The A$43 billion AustralianSuper fund has about 28% of its balanced portfolio in unlisted assets. Of those assets, infrastructure comprises 13%, property 10.4% and private equity 4.5%.
“Unlisted assets, which are a key component of the portfolio because of their diversification characteristics, have performed pretty well,” says CIO Mark Delaney. The assets are consistently delivering returns of between 8% and 10% after a downturn in 2009, when valuations caught up to spiralling equity markets across the industry. However, AustralianSuper didn’t invest in the highly-geared unlisted assets which were brought down by the GFC. “One really clear lesson out of the GFC is you don’t go chasing extra returns by taking on more risky unlisteds,” say Delaney.
The market demand for suitable infrastructure investment is being fulled also by an available pool of capital from Gulf-based sovereign wealth funds.
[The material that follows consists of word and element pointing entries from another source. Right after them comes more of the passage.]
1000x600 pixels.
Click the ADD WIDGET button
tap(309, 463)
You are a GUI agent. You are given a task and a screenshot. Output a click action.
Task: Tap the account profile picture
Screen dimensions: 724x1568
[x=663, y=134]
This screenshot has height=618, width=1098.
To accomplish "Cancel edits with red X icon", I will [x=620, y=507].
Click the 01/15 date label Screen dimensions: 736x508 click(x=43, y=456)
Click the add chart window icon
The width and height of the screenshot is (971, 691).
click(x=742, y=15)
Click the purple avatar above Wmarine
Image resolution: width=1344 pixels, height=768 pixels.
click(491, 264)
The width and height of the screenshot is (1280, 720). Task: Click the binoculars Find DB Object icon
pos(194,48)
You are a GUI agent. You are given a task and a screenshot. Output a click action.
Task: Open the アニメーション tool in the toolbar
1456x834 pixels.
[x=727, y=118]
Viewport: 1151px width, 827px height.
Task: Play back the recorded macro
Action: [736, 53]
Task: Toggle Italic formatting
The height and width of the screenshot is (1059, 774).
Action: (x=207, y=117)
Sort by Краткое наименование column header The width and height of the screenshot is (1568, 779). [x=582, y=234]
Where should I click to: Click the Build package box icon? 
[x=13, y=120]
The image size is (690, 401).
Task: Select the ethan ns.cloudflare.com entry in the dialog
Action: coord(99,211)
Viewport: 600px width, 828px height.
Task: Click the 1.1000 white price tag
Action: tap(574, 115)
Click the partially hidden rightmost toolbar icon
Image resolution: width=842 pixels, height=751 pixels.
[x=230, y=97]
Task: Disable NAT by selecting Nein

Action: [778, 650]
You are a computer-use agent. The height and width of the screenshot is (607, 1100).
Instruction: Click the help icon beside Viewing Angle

Yakub Bobat, global head of HSBC Amanah Commercial Banking, says, “Islamic finance has a propensity toward core values in financial products, but we need to be thinking about new frontiers, including risk-sharing products and project finance.”
He indicated that Islamic investors are well placed to capitalise on infrastructure investment opportunities in high-growth emerging markets, including China, because one of the key tenets of Islamic finance is that investments must involve a physical asset.
He also pointed to a relative price advantage for Shariah-compliant finance, pointing to a HSBC Amanah capital-raising for an Islamic bond that came in 20 basis points cheaper than in conventional markets.
Malaysian Islamic financial products are broadly believed to be more flexible than those originating in the Gulf, which contributes to an increase in the size of the market, but not necessarily to universal cross-border acceptability.
However, Afaq Khan, chief executive of Islamic banking at Standard Chartered, predicts that non-Islamic counterparties would increasingly factor in Islamic requirements, as these effectively became a condition of trade.
“Every chief financial officer should be excited. This isn’t an arbitrage opportunity that happens on the market from time to time. It’s a stable source of capital looking for diversification and a balanced return.”
Unequal regulation - especially on tax - remains a potential obstacle to greater Islamic participation in the global infrastructure market. Khan said benevolent treatment would be necessary to encourage capital inflows. “These are institutional players,” he said. “When they do their investment-horizon analysis, they want to see their capital is safe and treated equitably.”